Many experts argue that we’re reaching the limits of the current paradigm—namely, the Von Neumann architecture based on sequential processing. The human brain, in contrast, is massively parallel, with countless neurons firing simultaneously.

Trying to simulate that on linear silicon chips is like trying to run an entire city’s traffic on a one-lane road. No matter how fast the cars go, it’ll eventually jam.

That’s why real AI breakthroughs may require not just more powerful GPUs—but an entirely new computing architecture, like neuromorphic chips. These chips are modeled after the human brain’s structure, enabling true parallel computation.

Some even argue that while industry is pouring billions into quantum computing, neuromorphic computing may hold more scalable potential—especially for AI reasoning—without the same noise and error correction challenges.

Ultimately, the Apple vs. GitHub debate is more than a technical disagreement. It’s a wake-up call—reminding us to rethink what intelligence means, and what steps we need to take to reach Artificial General Intelligence (AGI).

Frequently Asked Questions (FAQ)

Q1: Does Apple’s research completely discredit AI reasoning capabilities? Not entirely. Apple’s findings highlight LLM limitations in handling specific problem types—those requiring precise, long-chain, algorithmic reasoning under exponential complexity. But in moderately complex or creative reasoning tasks, LLMs still perform impressively.
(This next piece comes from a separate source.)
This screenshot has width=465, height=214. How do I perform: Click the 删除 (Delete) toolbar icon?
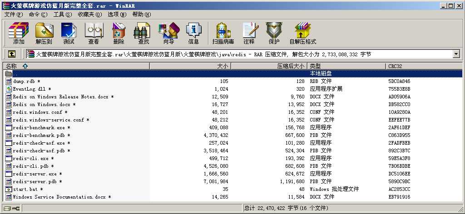[119, 33]
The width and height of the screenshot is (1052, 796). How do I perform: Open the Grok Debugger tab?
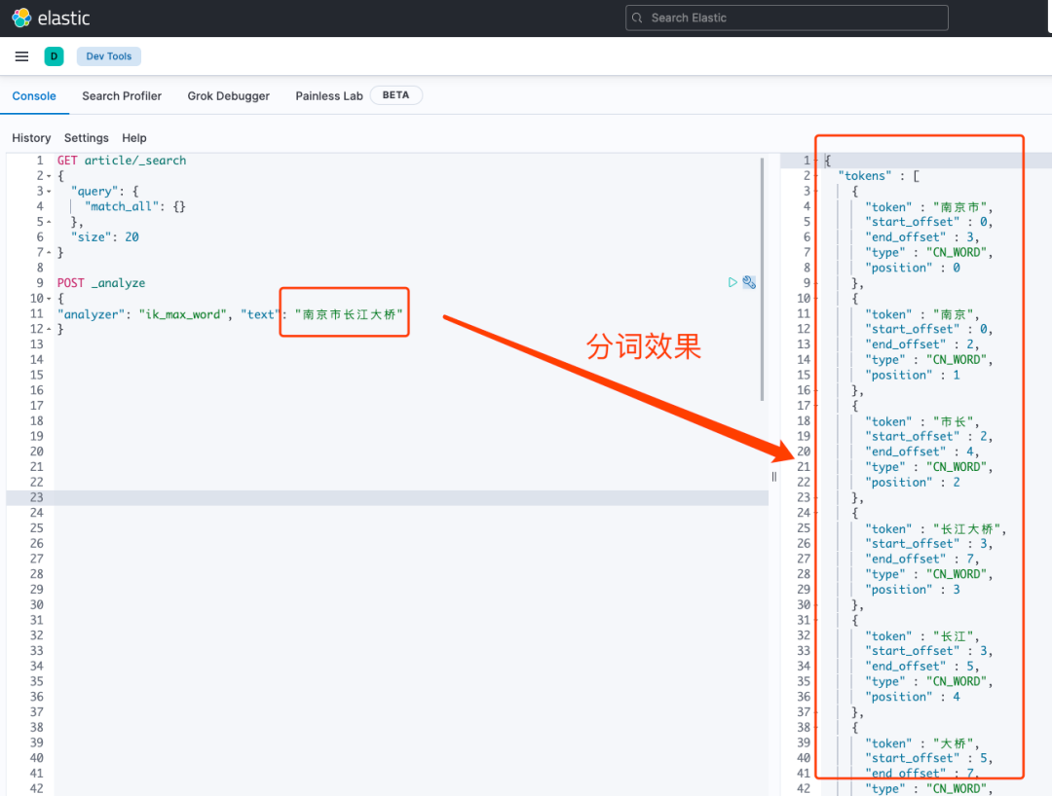[x=228, y=96]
Q2: Why is using the Tower of Hanoi so controversial in AI testing? Because of “task mismatch.” Critics argue that Tower of Hanoi is a structured, formulaic problem. Using it to evaluate LLMs—models designed for natural language, pattern recognition, and ambiguity—is like judging a weightlifter’s strength by how far they can run. It misses the point.

Q3: What might AI need to achieve true reasoning in the future? This debate suggests that scaling models alone isn’t enough. Future breakthroughs may require:

• Hybrid Architectures: Combining LLMs with symbolic reasoning engines.
• New Algorithms: Capable of internal simulation, trial and error, and long-term planning.
• New Hardware: Especially neuromorphic chips that mimic the brain’s parallel processing and structure.